Records supplied:
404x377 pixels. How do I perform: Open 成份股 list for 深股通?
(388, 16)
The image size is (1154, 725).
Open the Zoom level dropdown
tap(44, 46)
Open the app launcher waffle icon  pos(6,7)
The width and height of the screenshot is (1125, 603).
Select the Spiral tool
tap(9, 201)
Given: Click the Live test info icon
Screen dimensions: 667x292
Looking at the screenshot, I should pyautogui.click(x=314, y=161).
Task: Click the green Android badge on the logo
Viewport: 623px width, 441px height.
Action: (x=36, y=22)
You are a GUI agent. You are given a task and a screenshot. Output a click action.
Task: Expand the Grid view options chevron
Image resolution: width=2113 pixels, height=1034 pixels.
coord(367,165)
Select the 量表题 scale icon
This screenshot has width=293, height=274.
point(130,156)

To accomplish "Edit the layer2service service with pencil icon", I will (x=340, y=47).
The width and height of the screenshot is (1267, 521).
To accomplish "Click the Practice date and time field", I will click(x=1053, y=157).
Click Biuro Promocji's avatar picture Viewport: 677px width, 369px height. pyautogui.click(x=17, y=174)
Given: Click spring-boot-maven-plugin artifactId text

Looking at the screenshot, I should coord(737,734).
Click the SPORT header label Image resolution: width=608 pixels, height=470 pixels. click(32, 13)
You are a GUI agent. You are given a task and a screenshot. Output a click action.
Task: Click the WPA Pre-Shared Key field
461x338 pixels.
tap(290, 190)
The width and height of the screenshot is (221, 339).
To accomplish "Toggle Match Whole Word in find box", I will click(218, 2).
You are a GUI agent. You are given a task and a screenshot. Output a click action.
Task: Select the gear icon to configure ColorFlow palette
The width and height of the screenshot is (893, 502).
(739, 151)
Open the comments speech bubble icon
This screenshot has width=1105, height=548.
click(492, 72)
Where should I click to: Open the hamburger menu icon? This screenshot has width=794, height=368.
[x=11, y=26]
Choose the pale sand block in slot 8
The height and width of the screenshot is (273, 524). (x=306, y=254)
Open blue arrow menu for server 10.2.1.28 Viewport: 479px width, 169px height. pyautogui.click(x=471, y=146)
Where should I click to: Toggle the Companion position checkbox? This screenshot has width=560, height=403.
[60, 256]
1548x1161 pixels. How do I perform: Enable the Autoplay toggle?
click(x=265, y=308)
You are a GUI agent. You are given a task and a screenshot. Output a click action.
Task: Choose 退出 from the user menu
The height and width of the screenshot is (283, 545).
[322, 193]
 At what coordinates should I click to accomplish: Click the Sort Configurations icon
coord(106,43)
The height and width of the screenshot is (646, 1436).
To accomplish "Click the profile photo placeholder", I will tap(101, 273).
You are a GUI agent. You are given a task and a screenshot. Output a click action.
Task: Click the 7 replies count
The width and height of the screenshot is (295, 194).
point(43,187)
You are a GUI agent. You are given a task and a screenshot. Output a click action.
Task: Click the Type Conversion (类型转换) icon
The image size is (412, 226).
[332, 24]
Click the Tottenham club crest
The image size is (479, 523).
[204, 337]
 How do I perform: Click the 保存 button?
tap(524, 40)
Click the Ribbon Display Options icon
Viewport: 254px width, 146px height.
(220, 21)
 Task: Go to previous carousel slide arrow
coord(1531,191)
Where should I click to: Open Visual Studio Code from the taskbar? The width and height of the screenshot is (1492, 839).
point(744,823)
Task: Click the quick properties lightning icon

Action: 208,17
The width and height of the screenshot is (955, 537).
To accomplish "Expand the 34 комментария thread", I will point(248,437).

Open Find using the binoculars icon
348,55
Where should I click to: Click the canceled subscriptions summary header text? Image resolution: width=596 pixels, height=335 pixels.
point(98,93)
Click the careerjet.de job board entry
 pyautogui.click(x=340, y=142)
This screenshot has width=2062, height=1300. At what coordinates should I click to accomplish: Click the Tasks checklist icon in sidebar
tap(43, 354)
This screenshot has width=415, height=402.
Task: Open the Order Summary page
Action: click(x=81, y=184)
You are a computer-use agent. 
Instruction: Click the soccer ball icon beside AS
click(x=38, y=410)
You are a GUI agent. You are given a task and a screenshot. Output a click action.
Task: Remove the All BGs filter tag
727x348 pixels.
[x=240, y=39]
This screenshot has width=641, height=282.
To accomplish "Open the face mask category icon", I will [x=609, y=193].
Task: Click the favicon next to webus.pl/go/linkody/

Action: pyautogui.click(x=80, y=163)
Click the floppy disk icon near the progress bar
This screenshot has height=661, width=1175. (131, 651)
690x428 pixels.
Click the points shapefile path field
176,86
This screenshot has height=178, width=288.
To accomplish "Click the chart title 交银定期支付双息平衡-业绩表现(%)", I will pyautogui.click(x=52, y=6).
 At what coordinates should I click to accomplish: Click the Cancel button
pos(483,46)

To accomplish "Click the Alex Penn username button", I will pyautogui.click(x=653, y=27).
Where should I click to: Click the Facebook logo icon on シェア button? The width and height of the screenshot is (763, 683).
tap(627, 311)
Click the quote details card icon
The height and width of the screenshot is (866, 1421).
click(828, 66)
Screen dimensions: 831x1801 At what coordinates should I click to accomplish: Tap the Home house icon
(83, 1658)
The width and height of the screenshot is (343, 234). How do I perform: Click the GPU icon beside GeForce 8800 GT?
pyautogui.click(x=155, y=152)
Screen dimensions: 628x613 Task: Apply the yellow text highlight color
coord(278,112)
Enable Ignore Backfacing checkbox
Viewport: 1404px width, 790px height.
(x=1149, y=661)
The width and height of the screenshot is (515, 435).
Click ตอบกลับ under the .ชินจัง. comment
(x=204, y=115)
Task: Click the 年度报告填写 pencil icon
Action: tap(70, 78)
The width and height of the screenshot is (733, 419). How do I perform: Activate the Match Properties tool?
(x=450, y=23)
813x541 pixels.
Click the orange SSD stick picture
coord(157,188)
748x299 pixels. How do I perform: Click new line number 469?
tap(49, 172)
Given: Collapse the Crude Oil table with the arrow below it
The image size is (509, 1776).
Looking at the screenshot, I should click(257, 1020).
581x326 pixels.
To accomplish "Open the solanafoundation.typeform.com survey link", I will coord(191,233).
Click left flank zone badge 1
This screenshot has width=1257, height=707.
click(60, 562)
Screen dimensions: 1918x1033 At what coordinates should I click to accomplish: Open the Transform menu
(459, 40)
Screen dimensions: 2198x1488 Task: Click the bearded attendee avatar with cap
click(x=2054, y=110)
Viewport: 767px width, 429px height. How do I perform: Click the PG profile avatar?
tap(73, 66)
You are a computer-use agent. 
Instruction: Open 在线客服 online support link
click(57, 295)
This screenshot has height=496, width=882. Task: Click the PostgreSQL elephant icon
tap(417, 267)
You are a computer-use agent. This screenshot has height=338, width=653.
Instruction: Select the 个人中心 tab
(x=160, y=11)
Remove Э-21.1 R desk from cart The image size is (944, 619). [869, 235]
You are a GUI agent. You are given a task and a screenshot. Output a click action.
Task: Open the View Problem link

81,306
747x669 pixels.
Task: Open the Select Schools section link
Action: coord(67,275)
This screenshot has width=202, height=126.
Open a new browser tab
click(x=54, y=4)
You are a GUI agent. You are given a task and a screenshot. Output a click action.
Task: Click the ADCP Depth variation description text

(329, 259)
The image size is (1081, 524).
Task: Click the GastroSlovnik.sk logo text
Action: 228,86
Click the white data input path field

Exercise task:
Find each line of the records that contains the word "arrow" and copy those lines in full.

Written answer:
Open blue arrow menu for server 10.2.1.28 Viewport: 479px width, 169px height. pyautogui.click(x=471, y=146)
 Task: Go to previous carousel slide arrow
Given: Collapse the Crude Oil table with the arrow below it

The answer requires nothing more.